Monday, March 12, 2012

i know how to blog? I AM FAT


                                                           Hi, I’m Laura Jane



I never in a million years thought I would have a blog.

I don’t really see myself as particularly exciting and someone who has earth shattering ideas..nor am I someone who is an outstanding creative writer. I tend to be sarcastic and opinionated as all hell—but I am one of the most loyal, trustworthy, and HONEST people you will ever meet. I believe this blog will be a testament of that

It’s actually a funny story how it even occurred.


My best friend LHCampos was starting her own blog. She made it private and I was trying to access it to read it and give her some feedback. I had to give her my email and it would send me a link to join. As I am patiently waiting to read it, I get a text from her saying “why does it say I AM FAT next to your name?”..of course I have no freaking IDEA what she is talking about. I log on to my goggle page and low and behold a hacker had invented a blog for me titled “I AM FAT”. Of course I find this hilarious, I mean I am a little over-weight but in no means am I a buffalo!


Instead of being hurt by this situation and turning into a raging bitch, I am turning it into an opportunity to express my thoughts, opinions, feelings, and whatever my heart desires as I am about to embark on a new journey. This new journey consists of moving out of the house I grew up in, moving in with a boy where our future is undetermined, to a new town where I only know 2 people, while being unemployed. It will be about self-discovery and survival. And most importantly, finally getting the chance to grow up and mold myself into the person I have always dreamed of being.

It probably sounds like I’m crazy and scared.
But to be honest I have never been so ready and excited in my life.

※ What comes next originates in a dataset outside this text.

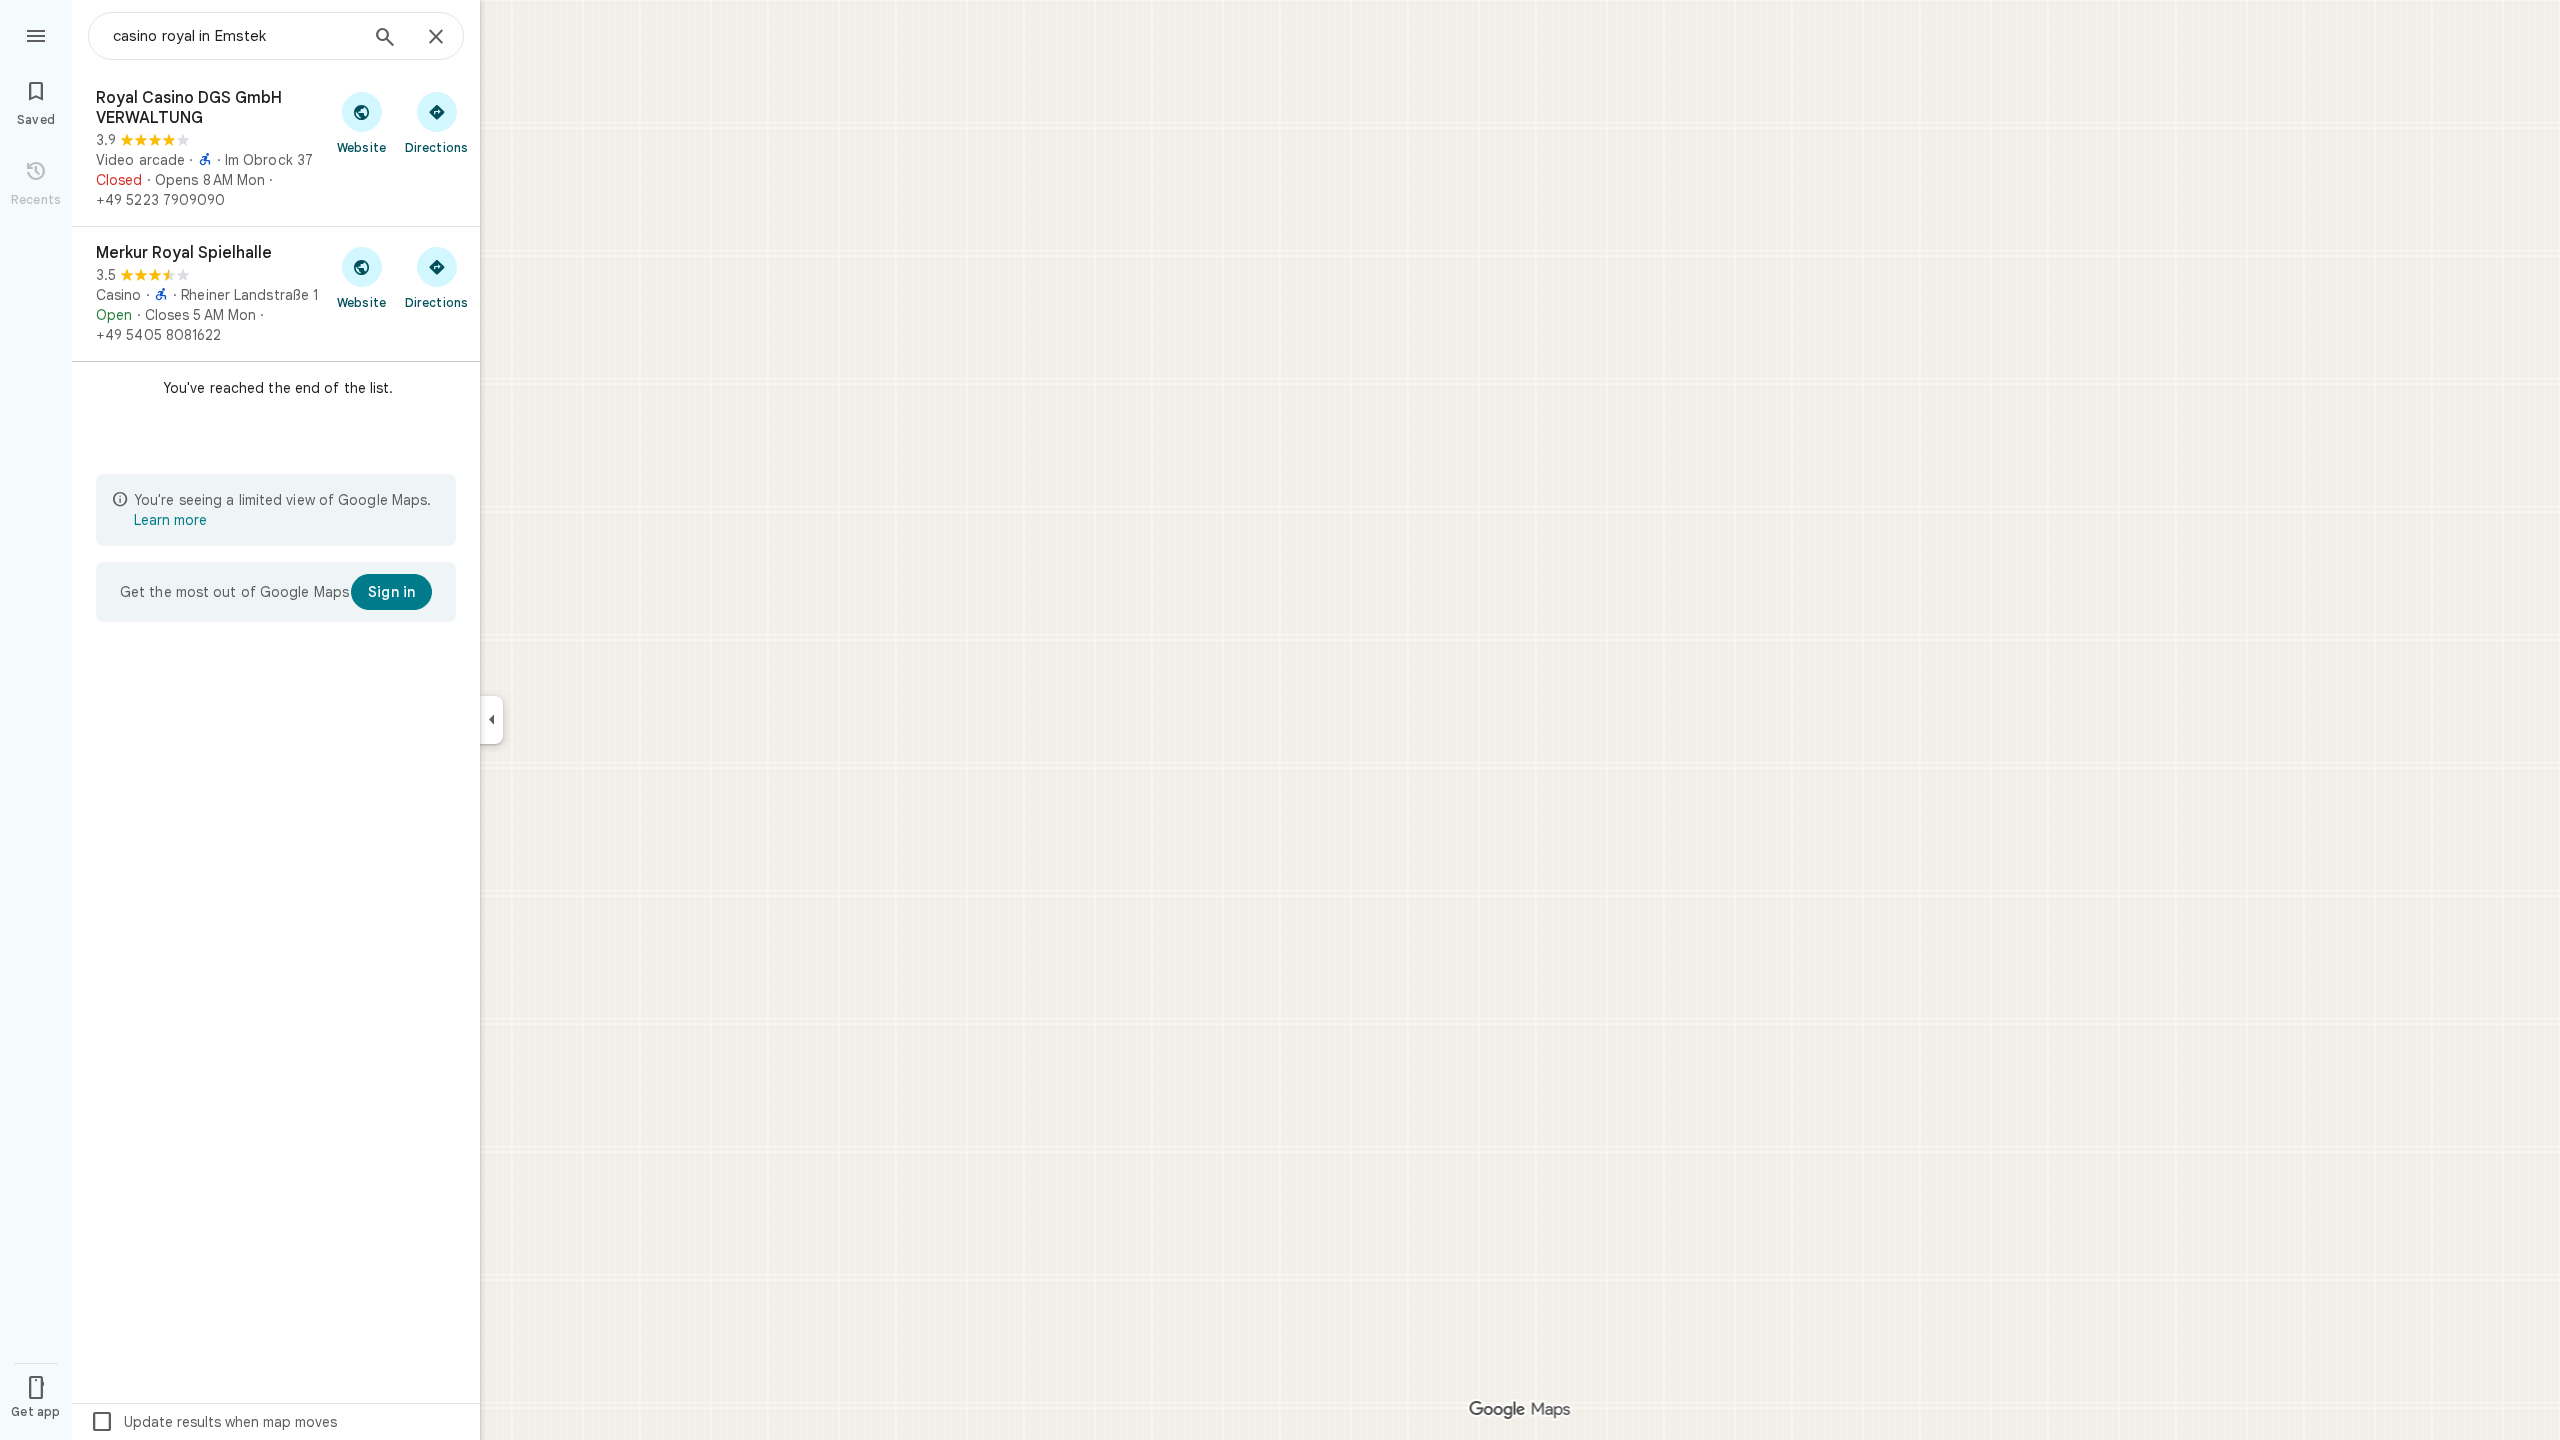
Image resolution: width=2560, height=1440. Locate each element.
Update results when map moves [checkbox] (213, 1422)
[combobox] (235, 36)
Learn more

My life has been on hold for 2 years—waiting for the boy I love to focus on his own journey. Don’t get me wrong, the sacrifice is not what I regret. But I am ready for my OWN journey and my OWN life to begin. Never in a million years did I think it would come down to me being in a situation where at 24 I am DEPENDENT on a man. That I would have to put my dreams and aspirations in a box and tucked away on a shelf for the time being. My boy and I have finally agreed its time that I can focus on achieving the things and doing the things that are important in my life. Its time to get down to business!!



I SWEAR this hacker was trying to send me a sign..and maybe this was it!?